Exercise inputs:
┄┄┄┄┄┄

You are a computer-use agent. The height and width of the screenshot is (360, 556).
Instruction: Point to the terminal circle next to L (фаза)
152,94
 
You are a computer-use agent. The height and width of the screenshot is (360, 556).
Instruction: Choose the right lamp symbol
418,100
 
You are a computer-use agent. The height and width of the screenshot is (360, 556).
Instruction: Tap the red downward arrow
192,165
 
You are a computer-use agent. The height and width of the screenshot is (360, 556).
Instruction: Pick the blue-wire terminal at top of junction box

┄┄┄┄┄┄

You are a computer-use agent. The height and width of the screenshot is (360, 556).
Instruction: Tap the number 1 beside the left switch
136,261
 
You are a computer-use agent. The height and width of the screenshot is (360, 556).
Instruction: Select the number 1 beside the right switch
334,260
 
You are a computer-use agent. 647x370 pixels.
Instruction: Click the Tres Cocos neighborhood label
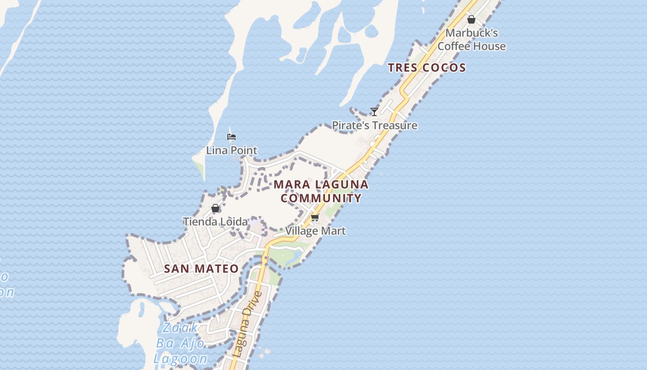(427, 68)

┄┄┄┄┄┄

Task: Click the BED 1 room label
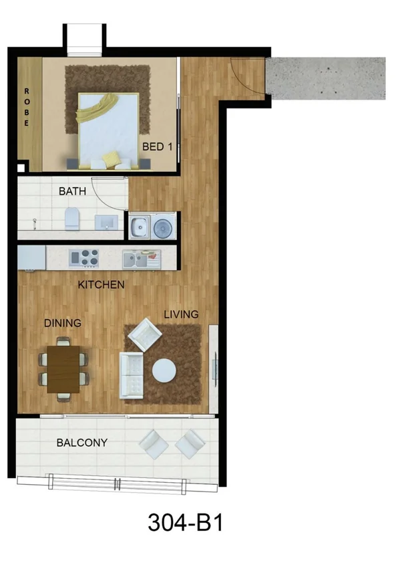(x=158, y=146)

┄┄┄┄┄┄

Please pull out every line from the entries above that contains the string "Instruction", matching case exactly.

Written response:
Instruction: Point to the terminal circle next to L (фаза)
Instruction: Choose the right lamp symbol
Instruction: Tap the red downward arrow
Instruction: Pick the blue-wire terminal at top of junction box
Instruction: Tap the number 1 beside the left switch
Instruction: Select the number 1 beside the right switch
Instruction: Click the Tres Cocos neighborhood label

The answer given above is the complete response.